Wie konsumkritisch können Influencer aber überhaupt sein, wenn sie zugleich durch Kooperationen mit Marken ihren Lebensunterhalt verdienen? Reicht es schon aus, in einem gesunden bzw. nachhaltigen Kontext zu leben, um auf dieses Thema aufmerksam zu machen? Und bedeutet Sinnfluencer zu sein nicht auch, die Zusammenarbeit mit anders agierenden Marken zu beenden?
„Die Generation Z ist Marken gegenüber sehr treu – insbesondere wenn diese mit den eigenen Idealen übereinstimmen.“Sinnfluencer bewegen sich stetig in diesen Spannungsfeldern und suchen die richtige Balance zwischen Nachhaltigkeit und Konsum. Und tatsächlich lässt sich der zunehmende Wunsch nach mehr Sinnhaftigkeit nicht immer mit den Erwartungen ihrer Follower und Kooperationsunternehmen verbinden. So ist YouTuber Rezo beispielsweise nach seinem millionenfach geklickten Video „Die Zerstörung der CDU“ ein nicht genannter Sponsor abgesprungen.
Für Sinnfluencer ist es künftig mehr denn je von Bedeutung, ihr Mindset klar und deutlich darzustellen und glaubwürdig hinter den Themen zu stehen, die sie über ihre Kanäle vermarkten. Nur dann überzeugen sie alte Follower, gewinnen neue hinzu – und sind auch für Marken in diesem Bereich interessant.
Sinnhaftigkeit als Markenbotschaft
Die Entwicklung zu mehr Sinnhaftigkeit im Social-Media-Kosmos stellt auch Unternehmen und Marken vor die Frage, wie relevant das Thema Nachhaltigkeit bei den jüngeren und zukünftigen Zielgruppen tatsächlich ist. Laut Facebook Report 2019 kaufen insbesondere Millennials inzwischen bewusster ein, achten auf die Herstellung von Produkten und interagieren lieber mit Marken, die ihre Werte widerspiegeln – etwa indem sie ihre Produkte und Produktverpackungen umweltfreundlicher machen.
Diese jungen Menschen sind die Konsumenten der Zukunft und werden den Markt maßgeblich beeinflussen.
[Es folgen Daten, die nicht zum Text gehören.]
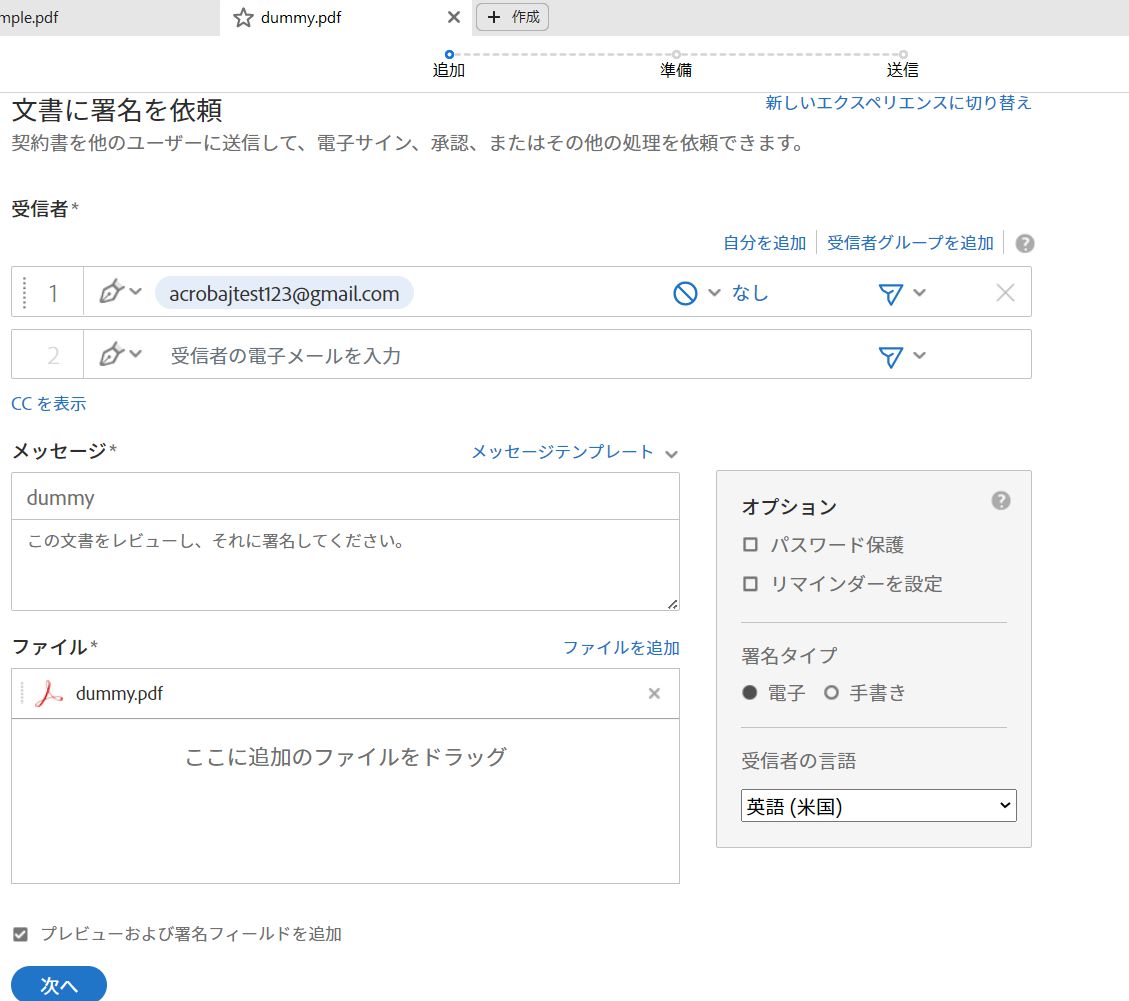Remove the dummy.pdf file attachment
1129x1001 pixels.
654,692
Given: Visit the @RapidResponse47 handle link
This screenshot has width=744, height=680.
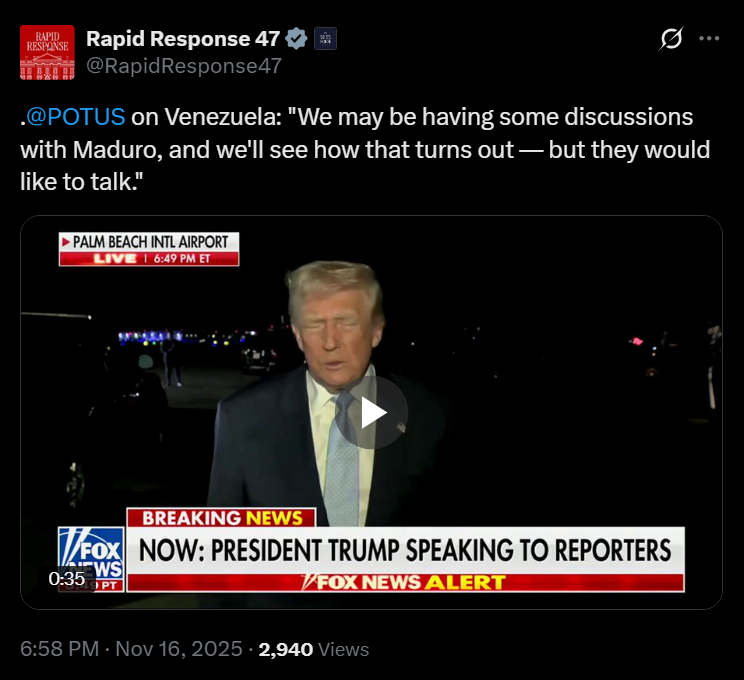Looking at the screenshot, I should pyautogui.click(x=183, y=66).
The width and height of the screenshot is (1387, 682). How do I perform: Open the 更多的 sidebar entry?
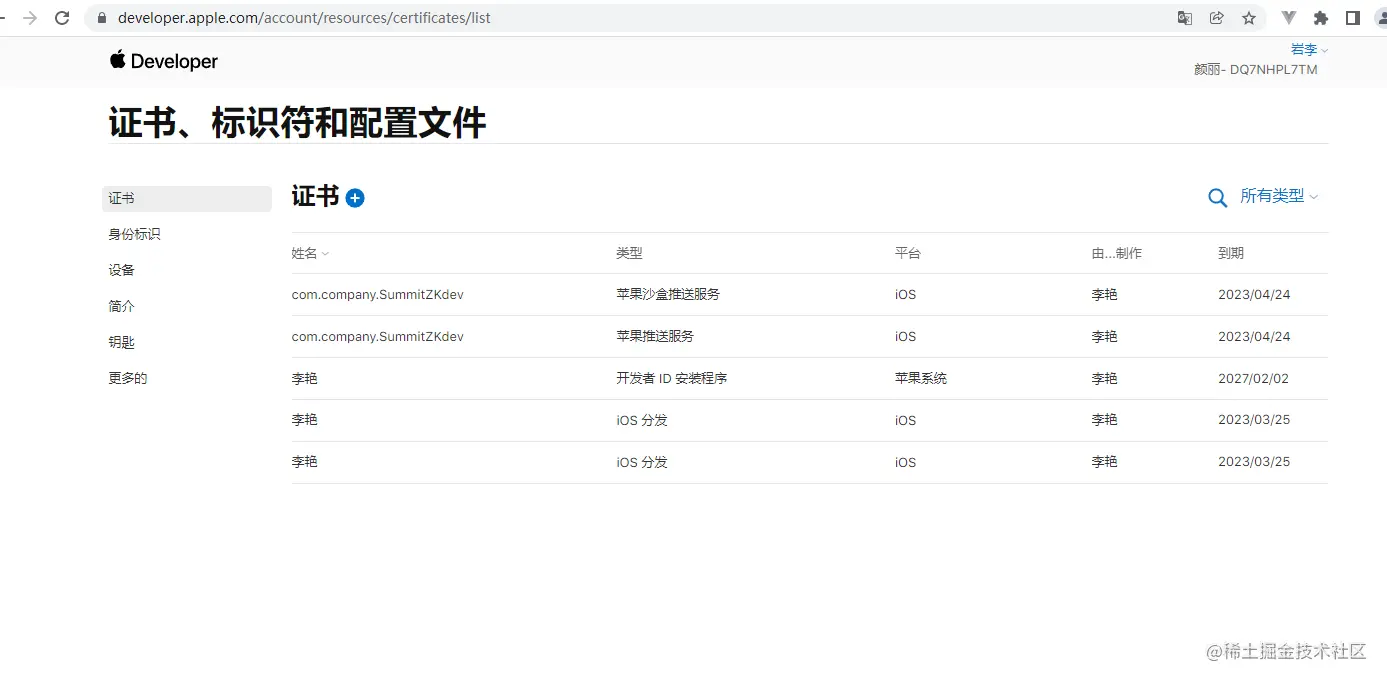[x=127, y=377]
Die Generation Z ist Marken gegenüber sehr treu – insbesondere wenn diese mit den eigenen Idealen übereinstimmen.
Unternehmen, die selbst auf nachhaltige Produkte und Entwicklungen setzen, können mit dem richtigen Einsatz von Sinnfluencern die Nachhaltigkeitskommunikation ihrer Marken erfolgreich im Umfeld junger, umweltbewusster Zielgruppen platzieren. Bei der Auswahl eines Sinnfluencers dürfen sie jedoch nicht nur dessen Reichweite quantitativ und qualitativ bewerten, sondern müssen den Content über alle Plattformen hinweg im Blick haben. Denn im Sinne einer konsequenten Nachhaltigkeitskommunikation ist es entscheidend, nur auf wirklich glaubwürdige Influencer zu setzen.
Natürlich muss auch die Marke selbst authentisch agieren und ihre Haltung glaubwürdig präsentieren. Daher gilt es im Vorfeld jeder Kooperation sicherzustellen, dass Werte, Philosophie und Haltung deckungsgleich sind und sich weder Influencer noch das Unternehmen durch das Engagement angreifbar machen. Nur dann wird Influencer Marketing im Kontext der aktuellen Nachhaltigkeits- und Sinnhaftigkeits-Debatte für beide Parteien zum Erfolg.